July 04 2007 at 09:46AM 
Pidgen or poetry? Moroccans debate identity 
http://www.iol.co.za/index.php?set_id=1&click_id=85&art_id=nw20070704081830522C233494
By Tom Pfeiffer

Rabat - Darija, the language Moroccans use in everyday life, is coming
to the fore in media and music, prompting calls it be declared a
national language as some in the North African country ask for the
first time: "Who are we?" Morocco's official language is standard
Arabic. But most people, from royal advisers to street cleaners, speak
the mixture of Arabic, Berber, French and Spanish words whose
diversity reflects its history as an ancient crossroads linking
Africa, Europe and the Arab world. 

If you say, "yallah nshoufou f-el-kouzina ila kanet el-bota kheddama
bash ntayybu shlada dyal khezzou" it means: "Let's go to the kitchen
to see if the cooker works so we can make carrot salad." Most words in
that sentence are from Arabic but kouzina is from Spanish, bota comes
from the French gas brand Butagaz and shlada is derived from the
French or Spanish words for salad. Few Moroccans have a kind word for
their tongue. Some hold it in virtual contempt as a mongrel pidgin of
the pure Arabic taught to young boys in Q'uranic schools across the
country. 

Darija has moved so far from Arabic since the Arab invasion of North
Africa in the 7th century that visitors from the Middle East often
need a translator to get by. It sounds more guttural than standard
Arabic, contains fewer vowel sounds and appears to be spoken twice as
quickly. 

In the heyday of pan-Arabism in the late 1970s, European words were
seen as a colonial hangover that must be expunged. The government
banned schoolteachers from communicating in Darija in classrooms as
part of a policy of "Marocanisation" - Arabisation under another name. 

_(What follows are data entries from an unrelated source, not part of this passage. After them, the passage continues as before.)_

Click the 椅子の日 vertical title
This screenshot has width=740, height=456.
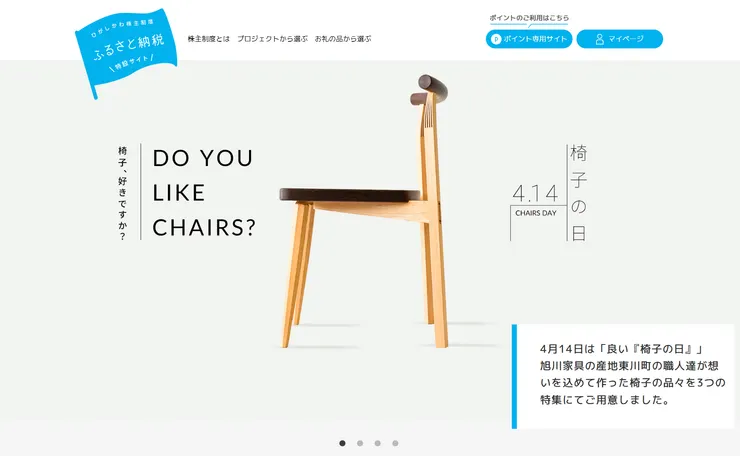point(579,193)
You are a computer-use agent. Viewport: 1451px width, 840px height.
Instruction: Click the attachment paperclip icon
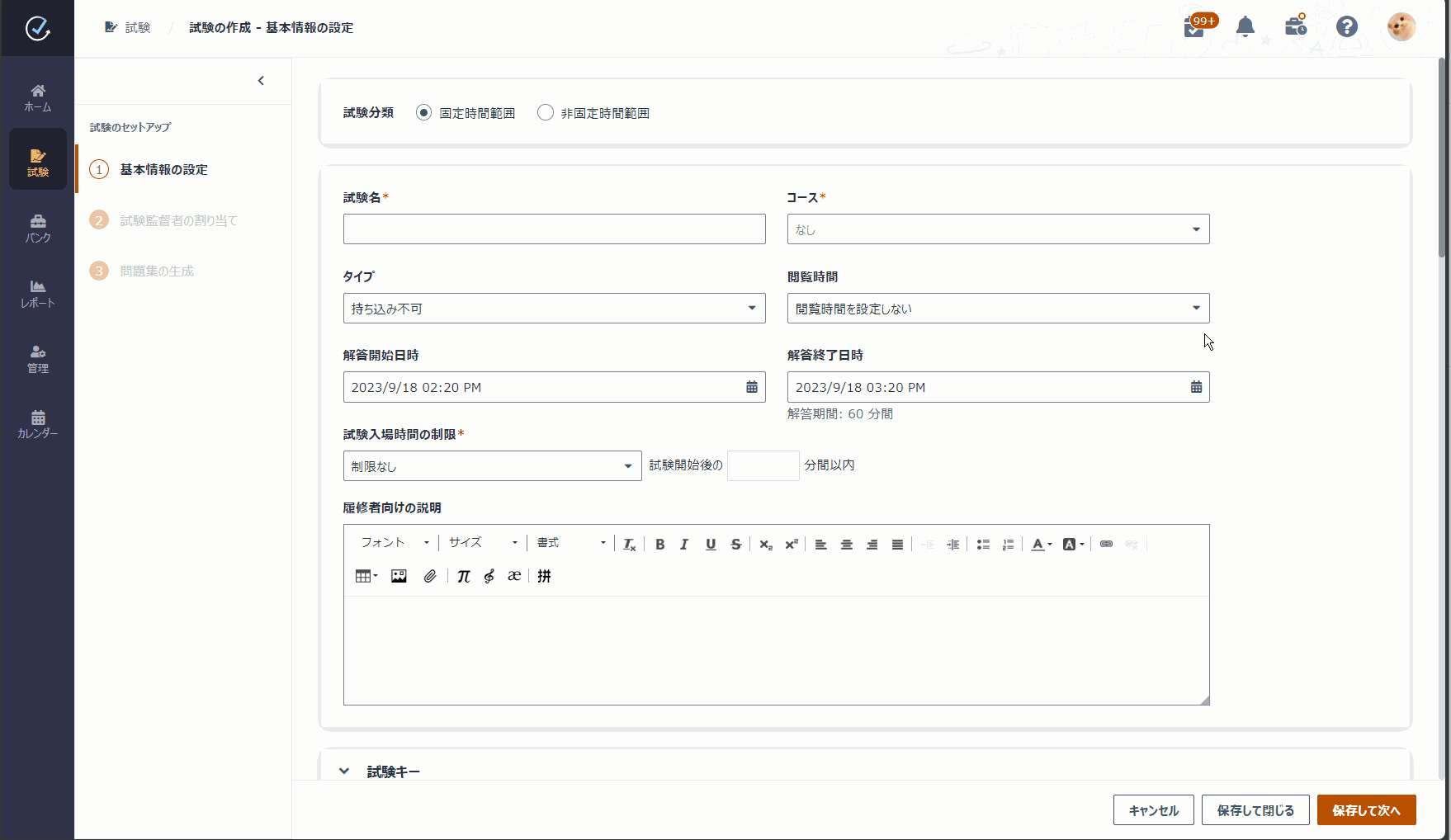[x=430, y=576]
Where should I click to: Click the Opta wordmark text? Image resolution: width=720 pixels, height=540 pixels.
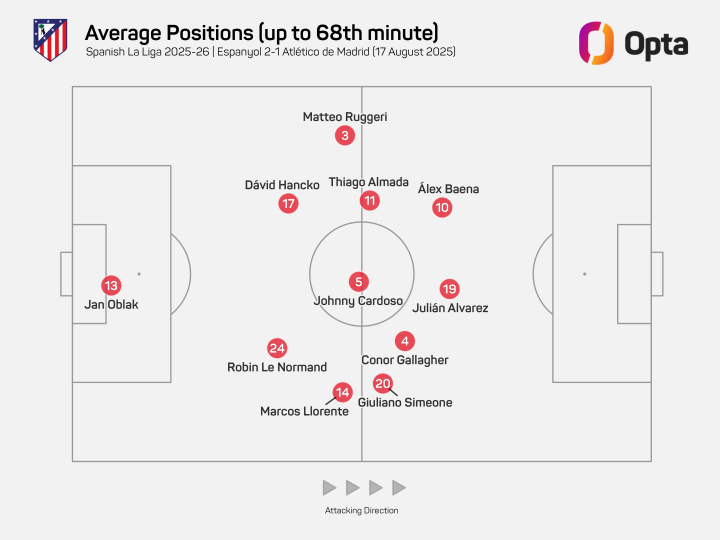[x=656, y=45]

Critics of the policy say it cemented a division between an elite who
could speak standard Arabic - the official written language - and
those who could not.  It also entrenched illiteracy: with no written
Darija, Moroccans must learn a new language in order to read. Just
under half of Moroccans are unable to read or write but experts say
another 30 percent are semi-literate as they cannot decipher official
language. To many Moroccans the ideal of standard Arabic remains a
noble one - only God's language is worthy for true debate,
international affairs and creative writing. 

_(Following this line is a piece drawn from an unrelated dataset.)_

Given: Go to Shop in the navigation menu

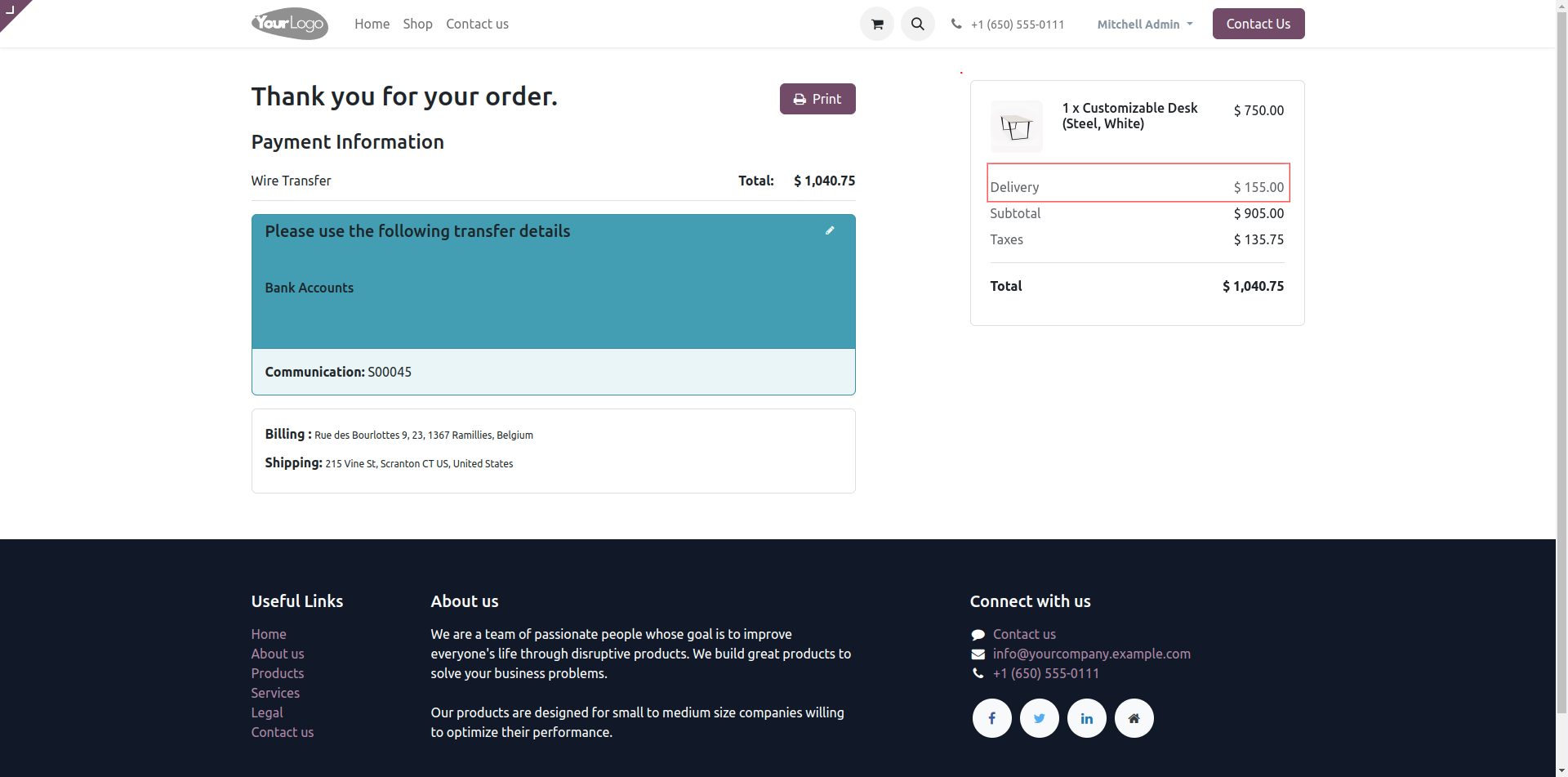Looking at the screenshot, I should [x=417, y=25].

But to foreigners, the contrast that news bulletins are still read in
Arabic while advertisers are increasingly choosing Darija to reach a
mass audience smacks of snobbery. "So you don't care whether people
know what's going on in the world but you want them to buy things?
Give me a break!" said Elena Prentice, a United States painter and
editor who set up the country's first free newspaper, published in
Darija. Those who oppose lifting Darija to the status of a national
language say its varied forms from one region to another make it
impossible to pin down and formalise. "We'd have to create one Darija
for all the Moroccan people. Why go to all that trouble when we
already have a language ready-made (standard Arabic)?" said Mohamed
Yatim of the Islamist Justice and Development Party (PJD), the largest
Islamist opposition group. For Yatim, foreigners want to promote
Darija because they are jealous of Arabs - with their single language
that links them from the Gulf to the Atlantic - and want to divide
them. "They already created political and social problems for us and
now they want to create the problem of language," he said. 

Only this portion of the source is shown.